In my case the webapps were failing because they were hanging at startup, trying to get a liquibase lock and failing to get one and were hanging in limbo and never completing their startup process. Manually clearing the lock from the table and restarting the webapps made the webapps start up normally. However, the next day the webapps were failing again for the same reason: the webapps were stuck waiting for a liquibase lock.
I initially suspected errors in my code, specifically in the liquibase setup. But googling for similar problems, code examination and debugging revealed nothing. I found nothing because there was nothing to be found. The actual cause of the problem had nothing to do with the code or with liquibase.
I run my webapps in an instance of apache karaf that is started and controlled by systemd. And I saw that karaf was restarted 06:30 (or close to 06:30) every morning. So my next theory was that systemd for some reason decided to restart karaf 06:30 every morning.
No google searches for similar symptoms found anything interesting.
So I presented my problem to a mailing list with network and linux/unix experts and got back two questions:
- Was something else started at the same time?
- Did that something else use a lot of memory and trigger the OOM killer?
And that turned out to be the case.
I have been using and maintaining UNIX systems since the mid to late 80ies and setting up and using and maintaining linux systems since the mid to late 90ies, but this was the first time I’d heard of the OOM killer.
The OOM killer has been around for a while (the oldest mention I’ve found is from 2009), but I’ve never encountered it before.

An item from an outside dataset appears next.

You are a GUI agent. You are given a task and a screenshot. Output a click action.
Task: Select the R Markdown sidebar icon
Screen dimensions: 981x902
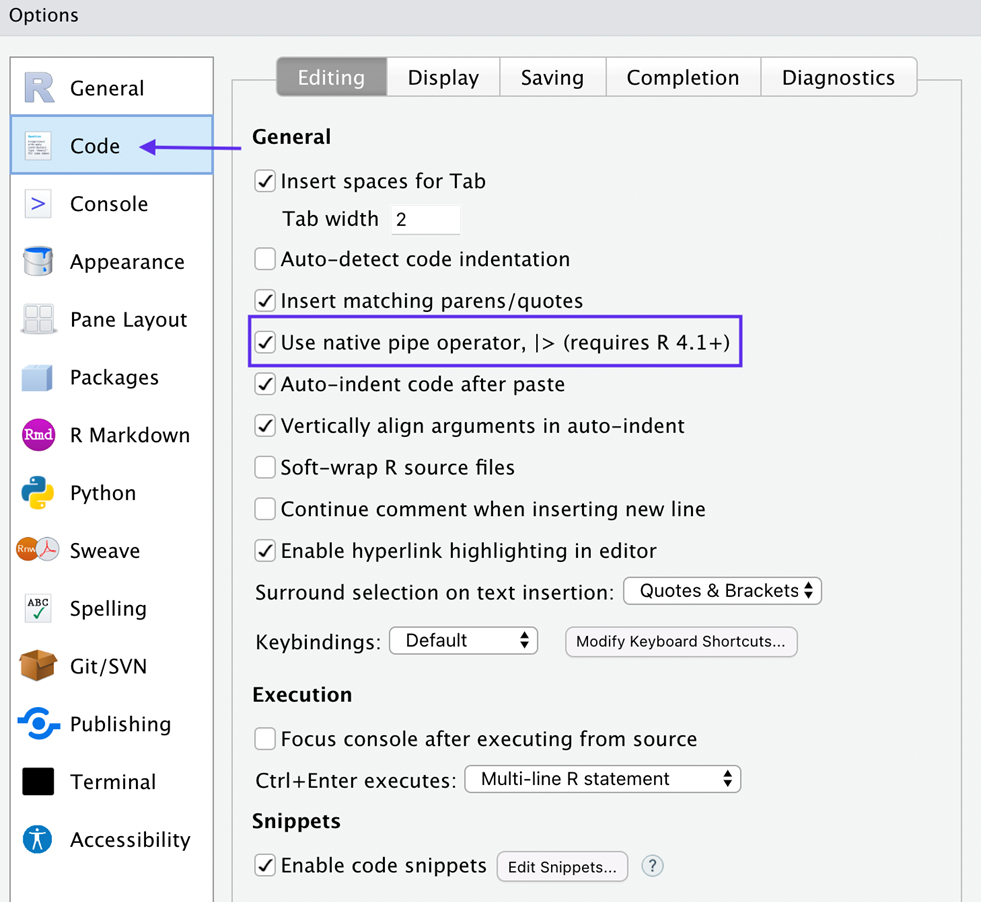click(38, 435)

The reason I’ve never encountered it before is that I’ve mostly dealt with physical machines. Back in the 80ies I was told that having approximately two and a half times physical memory was a good rule of thumb for scaling swap space, so that’s a rule I’ve followed ever since (keeping the ratio as the number of megabytes increased, eventually turning into gigabytes).
And when you have two and a half times the physical memory as a fallback, you never encounter the conditions that make the OOM killer come alive. Everything slows down and the computer starts trashing before the condtions that triggers the OOM killer comes into play.
The VPS on the other hand, has no swap space. And with the original minimum configuration (1 CPU core, 1GB of memory), if it had been a boat it would have been said to be riding low in the water. It was constantly running at a little less than the available 1GB. And if nothing special happened, everything ran just fine.
But when something extraordinary happened, such as e.g. spamassassin’s spamd starting at 06:30 and requiring more memory than was available, then OOM started looking for a juicy fat process to kill, and the apache karaf process was a prime cadidate (perhaps because of “apache” in its name combined with OOM killer’s notorious hatred of feathers?).
And then systemd discovered that one of it’s services had died and immediately tried to restart it, only to have OOM killer shoot it down, and this continued for quite a while.
And in one of the attempted restarts, the webapp got far enough to set the databasechangeloglock before it was rudely shot down, and the next time(s) it was attempted started it got stuck waiting for a lock that would never be released.
The solution was to bump the memory to the next step, i.e. from 1GB to 2GB. Most of the time the VPS is running at the same load as before (i.e. slightly below 1GB) but now a process that suddenly requires a lot of memory no longer triggers the OOM killer and everything’s fine. Also the available memory is used for buff/cache and everything becomes much faster.
I bumped the memory 8 weeks ago and the problem hasn’t occurred again, so it looks like (so far) the problem has been solved.